**Document text**
And then there is free time that is really The Time. Free time of this sort is
what life is all about, it is why we work.

My query was intended to refer to the second definition.

Neither of your objections have much to do with the first definition, and they
do not satisfy me with regards to the second form of free time. If you
consider the case of someone like a physicist, for whom their great love is
also their form of achieving "success". For people of this type, and for
ambitious people who discover fulfillment through worldly success, work is
exactly the sort of activity that brings them happiness.

So perhaps that's the split. People of these types concern themselves with
free time for efficiency, and the rest concern themselves with the second sort
of free time. Perhaps this is also the split between the elite players and the
music teachers.

------
ruswick
The methodology used in this study raises some questions (which were
exacerbated by the poor interpretation on the part of the writer) and makes me
quite hesitant. First, the link between leisure time and "eliteness" is
incredibly weak: free time is a product of a myriad things, and tends to be
quite volatile. Moreover, the piece explicitly states that the two groups were
destines for largely divergent career paths. Two people who do two different
but related jobs likely still spend time in very different ways. For whatever
reason, this person seems infatuated with conflating correlation and
causation. Frankly, I just don't see how one can draw any conclusion between
something as nebulous as free time and something as specific as musical
ability. The author doesn't even attempt to prove me wrong.

**Data provided**
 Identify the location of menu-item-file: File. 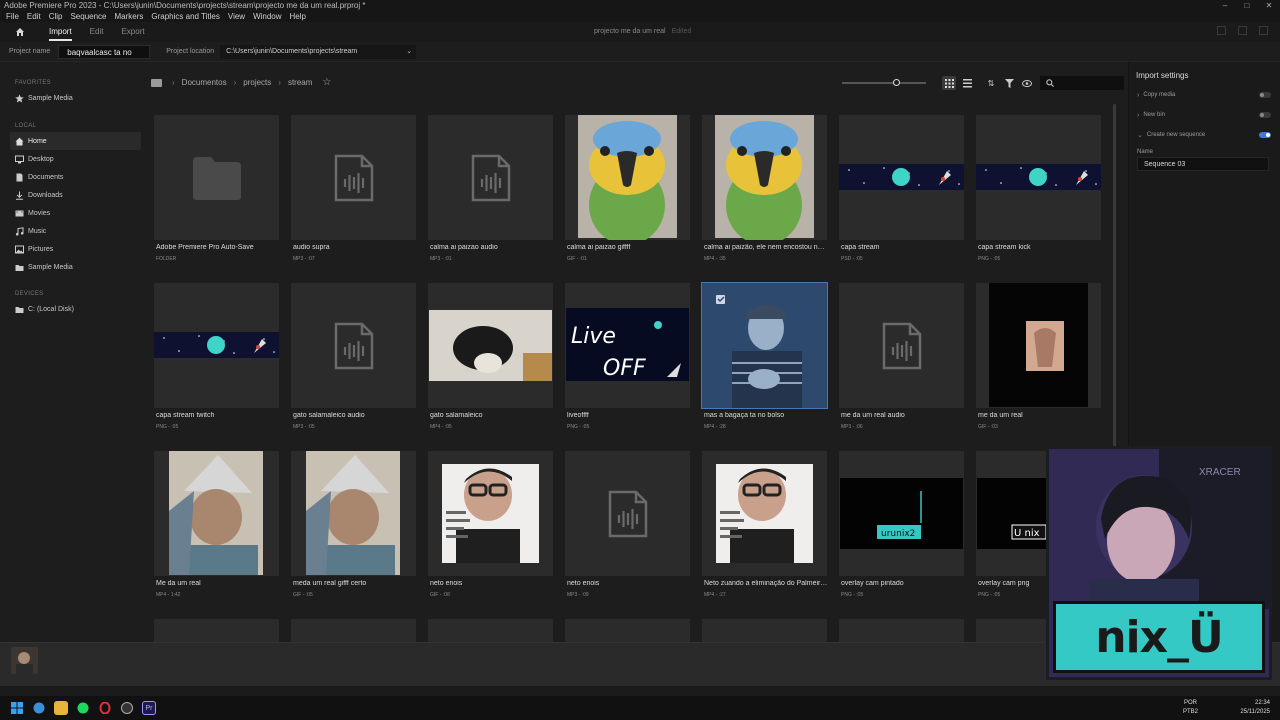
(12, 16).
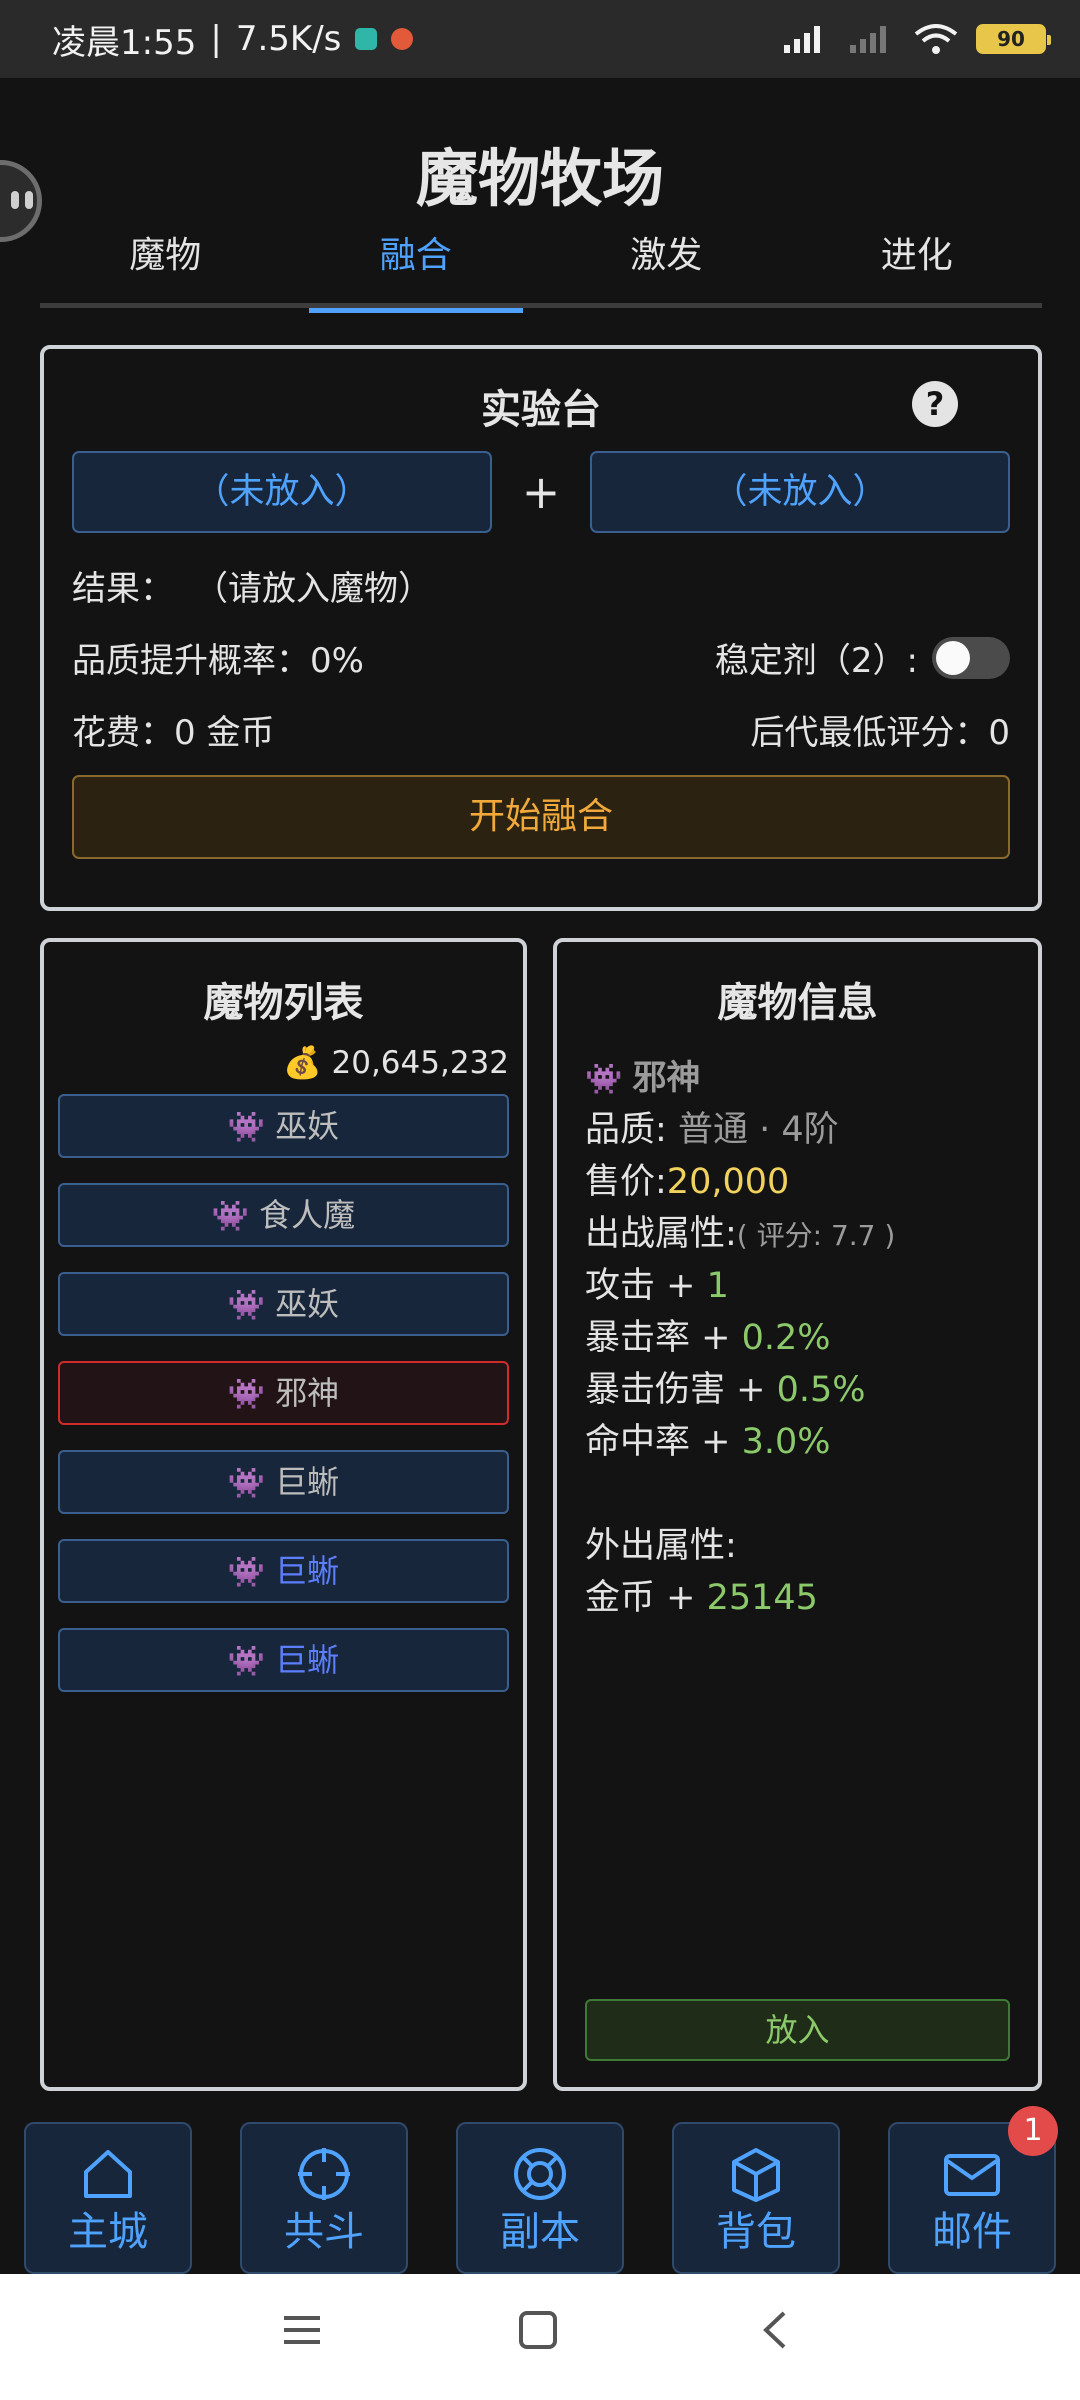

**Work required**
In the forum thread on free time, what does the first post say the second sort of free time is?

**Result of the exercise**
It is what life is all about, and it is why we work.